Elaine Reed, PhD, lead investigator in the consortium

Researchers from UCLA have teamed up with ones from UCSF and City of Hope to obtain a prestigious $8 million Human Immune Phenotyping Consortium U19 award from the National Institute of Allergy and Infectious Diseases on immune profiling of cytomegalovirus infection in renal transplantation.  Individual investigators include: Drs. Elaine Reed (PI), Suphamai Bunnapradist, Mario Deng, David Elashoff, David Gjertson, Alexander Hoffman, Maura Rossetti, Joanna Schaenman, and Otto Yang at UCLA; Drs. Minnie Sarwal (Co-PI), Lewis Lanier, Marina Sirota and Flavio Vincenti at UCSF; and Dr. Don Diamond at City of Hope. Interactions facilitated by the I3T Theme led to the successful building of this research team.

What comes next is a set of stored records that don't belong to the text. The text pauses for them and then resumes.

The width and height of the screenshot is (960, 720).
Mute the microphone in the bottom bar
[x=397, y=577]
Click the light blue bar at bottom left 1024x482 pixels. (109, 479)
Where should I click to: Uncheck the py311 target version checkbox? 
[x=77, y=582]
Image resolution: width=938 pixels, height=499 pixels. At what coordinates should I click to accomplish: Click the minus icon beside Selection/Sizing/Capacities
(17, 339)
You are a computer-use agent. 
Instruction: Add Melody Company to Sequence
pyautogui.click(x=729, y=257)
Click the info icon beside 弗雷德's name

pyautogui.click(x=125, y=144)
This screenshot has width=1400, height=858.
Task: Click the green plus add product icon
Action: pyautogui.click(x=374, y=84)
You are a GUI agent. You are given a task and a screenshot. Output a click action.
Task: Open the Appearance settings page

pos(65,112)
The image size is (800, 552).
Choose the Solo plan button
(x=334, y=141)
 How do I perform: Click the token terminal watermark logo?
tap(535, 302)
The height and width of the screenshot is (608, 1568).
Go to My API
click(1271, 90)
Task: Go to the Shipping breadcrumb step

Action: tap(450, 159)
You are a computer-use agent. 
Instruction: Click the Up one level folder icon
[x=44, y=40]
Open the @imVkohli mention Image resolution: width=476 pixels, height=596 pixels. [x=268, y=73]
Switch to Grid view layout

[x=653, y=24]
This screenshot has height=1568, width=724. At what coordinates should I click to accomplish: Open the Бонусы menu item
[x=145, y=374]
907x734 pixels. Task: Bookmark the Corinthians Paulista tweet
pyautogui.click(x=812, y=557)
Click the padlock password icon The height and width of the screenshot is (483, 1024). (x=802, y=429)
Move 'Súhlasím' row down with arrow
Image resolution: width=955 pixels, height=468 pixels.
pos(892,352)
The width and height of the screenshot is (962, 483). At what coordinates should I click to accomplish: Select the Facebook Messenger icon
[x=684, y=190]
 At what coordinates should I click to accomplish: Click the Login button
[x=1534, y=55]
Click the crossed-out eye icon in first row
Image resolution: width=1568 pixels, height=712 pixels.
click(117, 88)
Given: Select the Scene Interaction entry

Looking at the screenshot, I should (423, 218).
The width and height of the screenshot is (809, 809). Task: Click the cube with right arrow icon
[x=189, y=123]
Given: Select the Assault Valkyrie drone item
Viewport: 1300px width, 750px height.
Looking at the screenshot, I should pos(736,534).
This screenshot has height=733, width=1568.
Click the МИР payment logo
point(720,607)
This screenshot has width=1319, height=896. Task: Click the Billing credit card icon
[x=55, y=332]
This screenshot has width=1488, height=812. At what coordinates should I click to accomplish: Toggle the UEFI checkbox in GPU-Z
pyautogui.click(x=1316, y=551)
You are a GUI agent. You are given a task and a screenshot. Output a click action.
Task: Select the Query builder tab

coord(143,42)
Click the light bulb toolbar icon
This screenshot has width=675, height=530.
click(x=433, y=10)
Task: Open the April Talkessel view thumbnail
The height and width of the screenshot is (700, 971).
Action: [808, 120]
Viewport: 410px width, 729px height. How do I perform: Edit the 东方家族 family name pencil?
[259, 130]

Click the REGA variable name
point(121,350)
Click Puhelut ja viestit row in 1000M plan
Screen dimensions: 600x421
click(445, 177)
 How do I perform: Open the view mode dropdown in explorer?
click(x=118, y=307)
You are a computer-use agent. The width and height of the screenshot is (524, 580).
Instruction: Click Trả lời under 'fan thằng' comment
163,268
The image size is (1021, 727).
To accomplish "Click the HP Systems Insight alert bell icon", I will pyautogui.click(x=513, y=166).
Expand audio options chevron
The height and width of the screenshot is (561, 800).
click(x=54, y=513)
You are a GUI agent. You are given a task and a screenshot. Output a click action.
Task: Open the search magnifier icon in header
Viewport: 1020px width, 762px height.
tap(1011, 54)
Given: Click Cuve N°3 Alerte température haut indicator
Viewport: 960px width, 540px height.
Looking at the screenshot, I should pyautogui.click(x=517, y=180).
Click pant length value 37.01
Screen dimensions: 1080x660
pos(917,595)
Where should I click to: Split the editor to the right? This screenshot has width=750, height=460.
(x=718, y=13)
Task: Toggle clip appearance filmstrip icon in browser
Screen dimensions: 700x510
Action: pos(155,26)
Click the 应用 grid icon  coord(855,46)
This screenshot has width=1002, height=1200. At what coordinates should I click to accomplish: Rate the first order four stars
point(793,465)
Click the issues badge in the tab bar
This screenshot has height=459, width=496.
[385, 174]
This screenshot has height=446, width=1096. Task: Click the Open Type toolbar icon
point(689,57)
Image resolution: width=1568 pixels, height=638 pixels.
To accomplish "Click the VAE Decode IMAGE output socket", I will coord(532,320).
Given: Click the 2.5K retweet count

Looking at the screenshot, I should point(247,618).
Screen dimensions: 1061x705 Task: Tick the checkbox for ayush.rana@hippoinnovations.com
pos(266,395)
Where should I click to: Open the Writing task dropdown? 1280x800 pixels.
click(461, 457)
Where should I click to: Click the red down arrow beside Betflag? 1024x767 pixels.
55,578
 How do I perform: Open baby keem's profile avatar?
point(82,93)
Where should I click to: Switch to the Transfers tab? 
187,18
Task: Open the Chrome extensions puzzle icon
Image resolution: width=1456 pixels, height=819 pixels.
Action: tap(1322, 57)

Cytomegalovirus (CMV), a member of the Herpes virus family, has evolved alongside humans for thousands of years with a complex balance of latency, immune evasion, and transmission. While up to 70% of humans worldwide have evidence of CMV infection and seroprevalence approaches 100% in certain areas, healthy people show little to no clinical symptoms of primary infection. However, CMV is one of the most problematic pathogens in the immunocompromised host, after solid organ and stem cell transplantation causing increased risk of graft dysfunction, graft loss and recipient mortality. The UCLA-UCSF-City of Hope Consortium will study immune responses to CMV in immunocompromised renal transplant recipients using a high-throughput systems biology approach, carefully curated clinical information and novel statistical and computational approaches. 

The long-term goal of the research is to develop a detailed molecular map of the cross-talk between the innate and adaptive immune response in primary and latent CMV infection in the transplant recipient in order to define the effects of CMV infection on the development of transplant rejection and, more broadly, injury. Detailed insights into the interaction of the virus with the immune system stand to generate new concepts for more adequate vaccine strategies and risk assessment for CMV infection, and possibly for reduced or delayed immune injury to the transplanted organ.